From the adjacent EZNEC antenna view it is a somewhat unusual looking design. There are nested loops cut for 20, 15 and 10 meters.

You'll see that there are two feed points: one each on the 15 and 20 loops. They are fed with 70Ω λ/4 transformers (RG-6/59/11) to match the high loop impedance to 50Ω. There is no feedline to the 10 meters loop since it will be parasitically fed. I'll come to that in a moment.

If you're familiar with quad beams you'll likely know that they are fed at a common point, where the loops for each of the driven elements are brought together. This work since the impedance of a quad beam is typically very close to a 50Ω match. That doesn't work in the present case since this is not a beam and matching is required. I did try various techniques but none worked well. Since I am pretty much swimming in coax I decided to go with more than one transmission line.


I mentioned how 20 and 15 are matched, but 10 is special. The 20 loop resonates harmonically on 10 but not where we want it. It resonates well below the band. Also, that λ/4 transformer for 20 is now a λ/2 on 10. What this does is leave the impedance unchanged; it is equivalent to making a full circle on a Smith chart. That isn't what we want.

So what I did was, in effect, make this a 2-element parasitic array on 10 meters, tuning the inner loop such that the array resonates where I want it. This has several affects: the impedance drops to near 50Ω at resonance (which the 20 meters transformer leaves alone); the pattern gets more complex, but does not become a unidirectional beam; and, the bandwidth is reduced due to the increased Q.

As usual I cut my antennas for CW. I also have no interest in 10 meters above about 28.6 MHz. You can adjust the antenna to your operating preferences.
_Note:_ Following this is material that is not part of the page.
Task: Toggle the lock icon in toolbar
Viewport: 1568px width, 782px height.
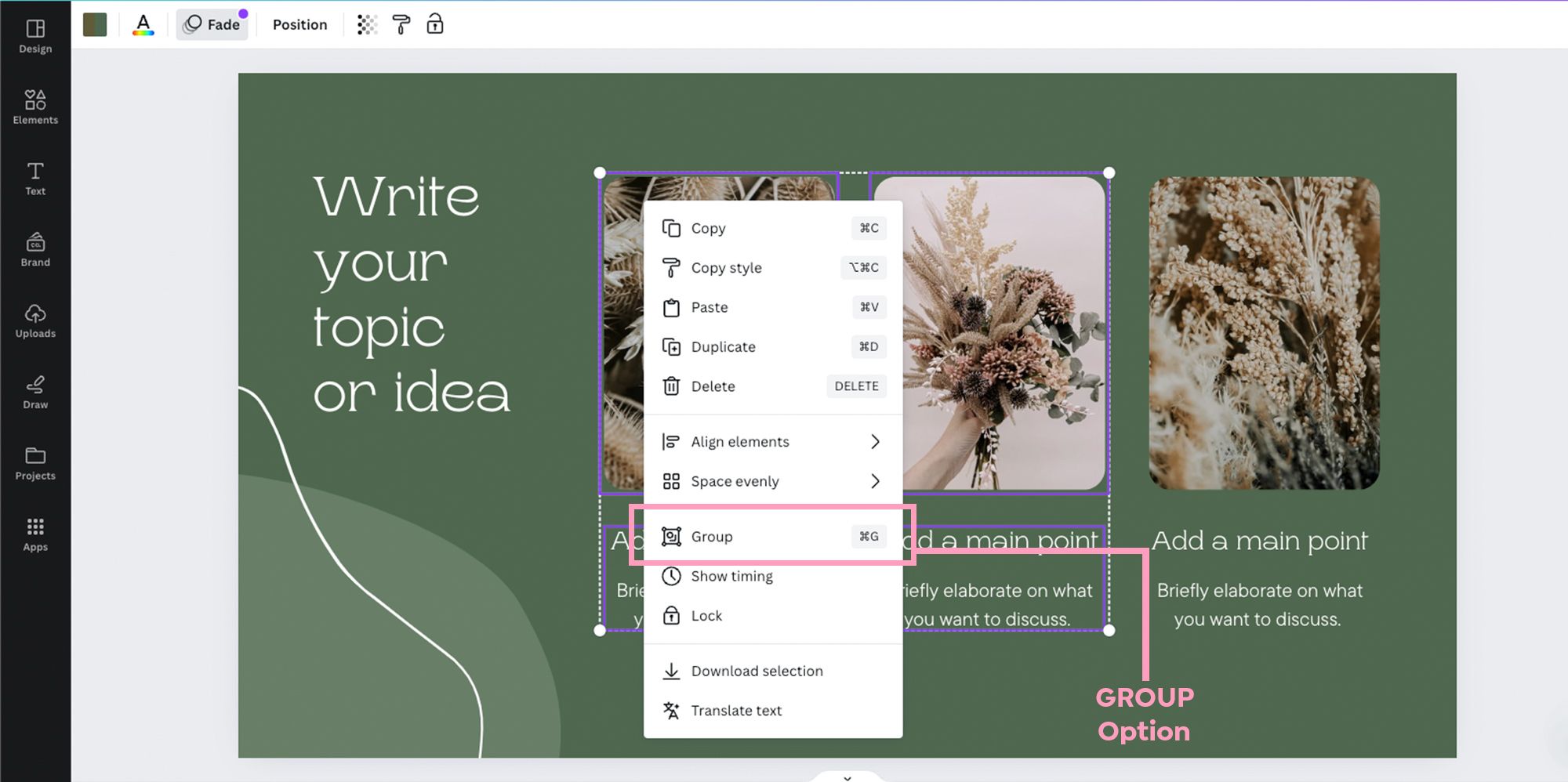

The 20 and 15 loops are fed 1/4λ from the apex (~25% of leg length from the bottom) to make the antennas vertically-polarized and omnidirectional (within 3 db). Although this is covered in an earlier article, the elevation pattern for 20 meters is posted here. Although ground loss is ~3.5 db the gain at 10° is an impressive 1.5 dbi. That isn't possible for a dipole at the same height over suburban ground.

The pattern for 15 is similar. Ground loss drops to 2.8 db and the 10° gain rises to 3.1 dbi. This is quite good.

The actual maximum gain for both 20 and 15 are in higher angle lobes. This makes the antenna usual for domestic contacts, which in my case would only matter during contests if at all. Unlike a low dipole there is a deep null at high angles. This is not too interesting on the high HF bands but it may help remove some domestic QRM while chasing DX.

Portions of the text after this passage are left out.